═══ MATERIAL FOR THE TASK ═══
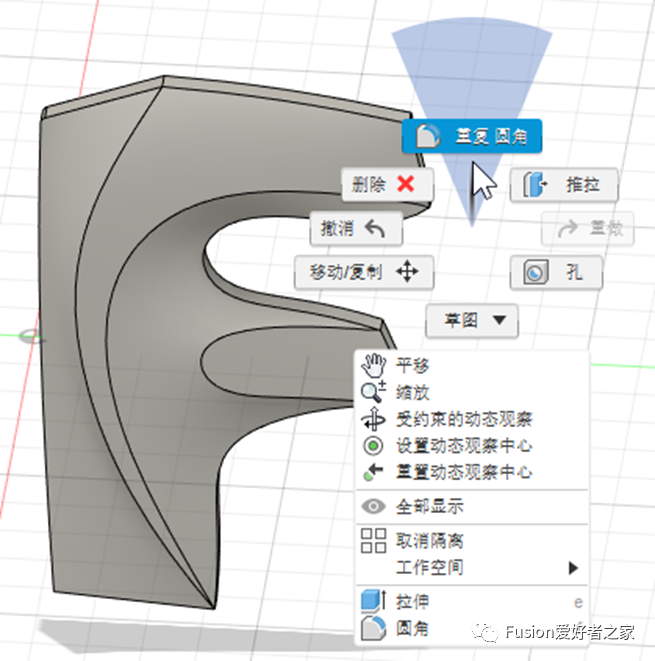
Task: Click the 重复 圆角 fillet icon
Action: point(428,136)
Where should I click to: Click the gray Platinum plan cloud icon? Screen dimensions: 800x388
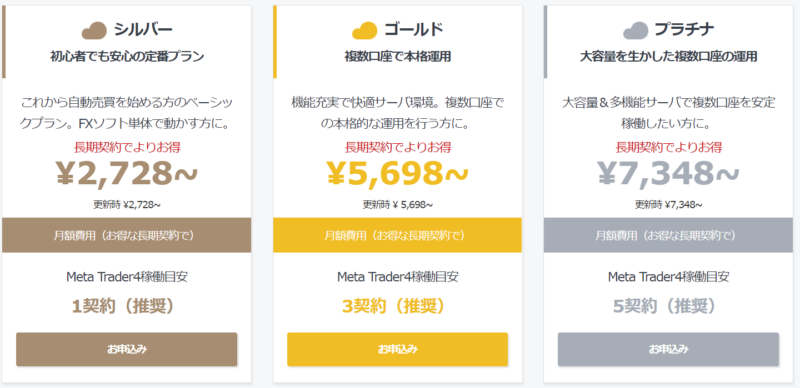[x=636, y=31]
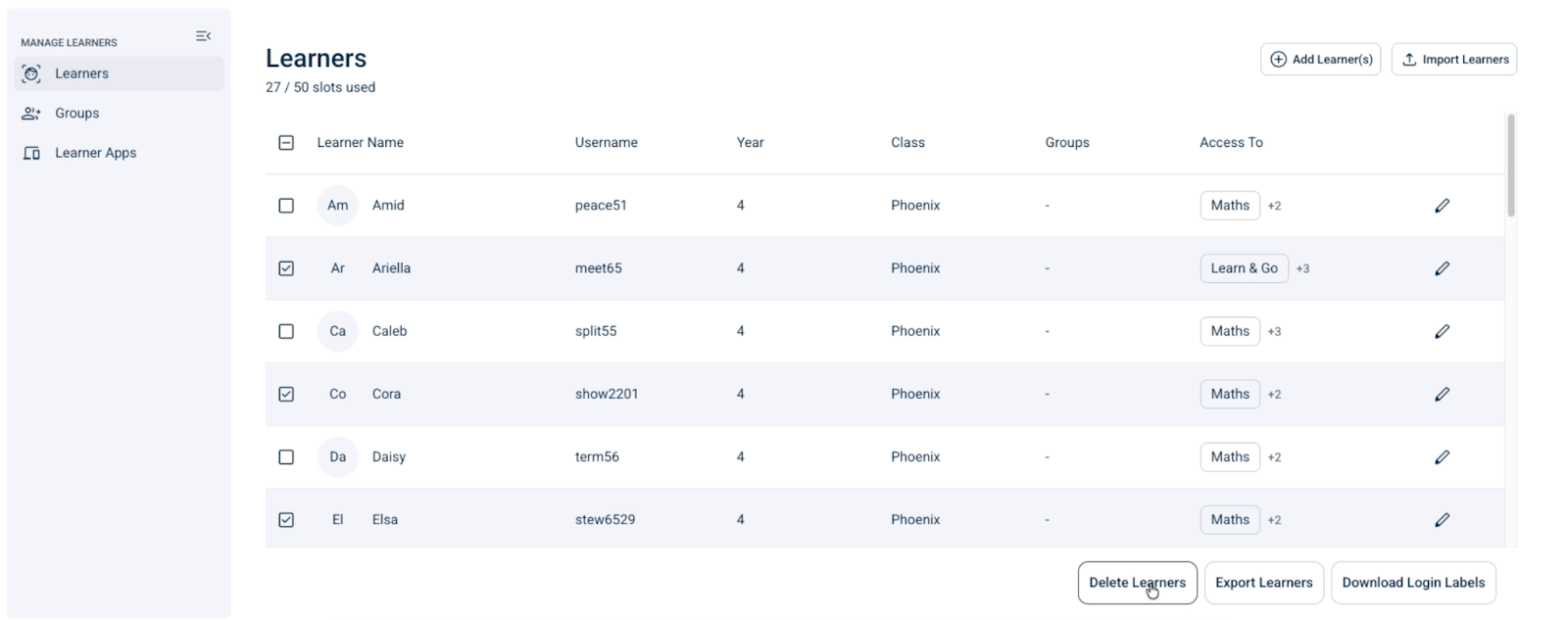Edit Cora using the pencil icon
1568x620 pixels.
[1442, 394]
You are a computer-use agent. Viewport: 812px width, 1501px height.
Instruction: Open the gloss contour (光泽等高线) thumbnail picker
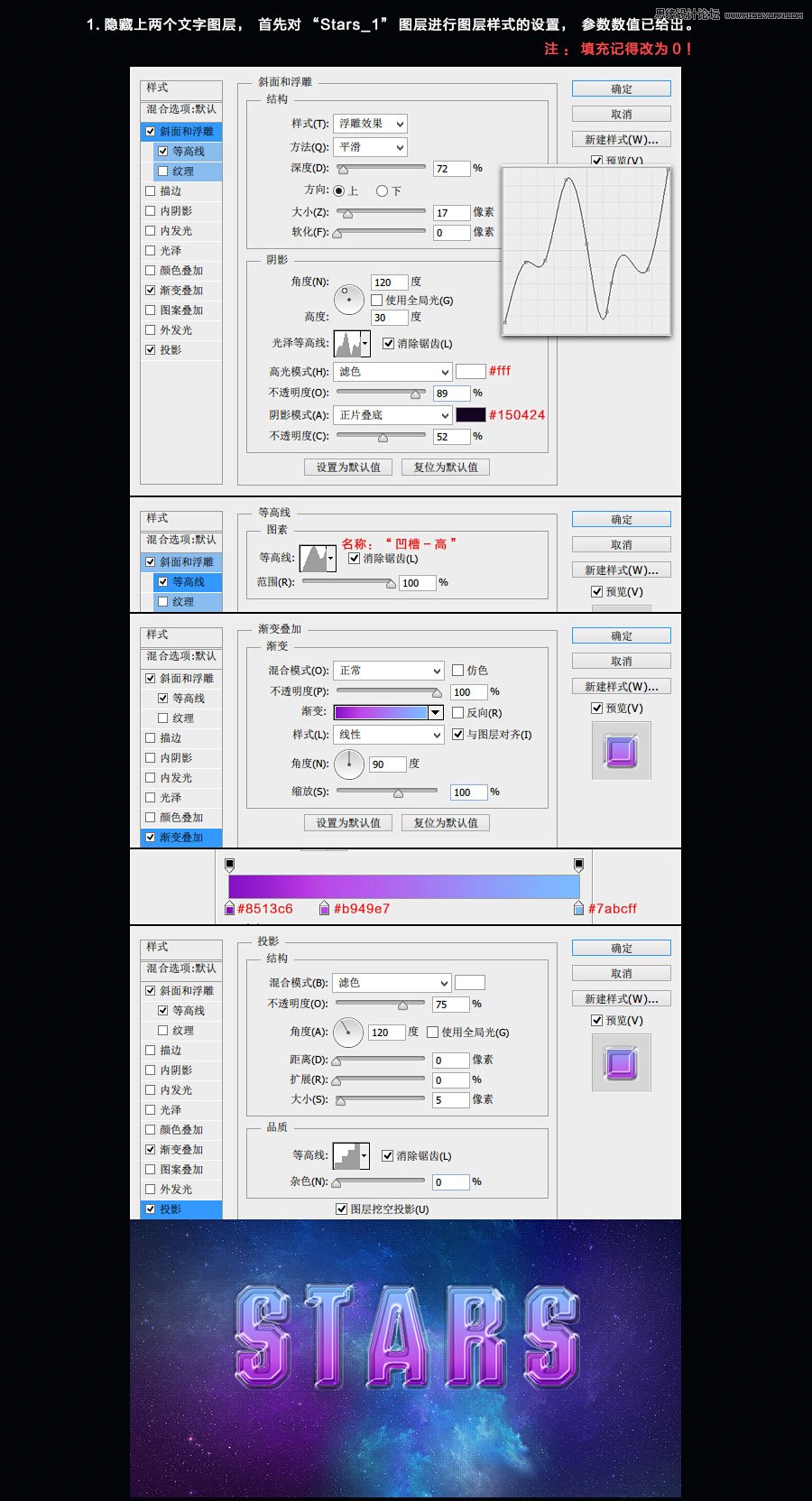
═══
_YOUR TASK_
Quote only the lines that start at the line holding "You are a computer-use" and end at the last line of the entries, including both of those lines, and omit every picture.

_EXPECTED ANSWER_
You are a computer-use agent. Viewport: 812px width, 1501px height.
Instruction: Open the gloss contour (光泽等高线) thumbnail picker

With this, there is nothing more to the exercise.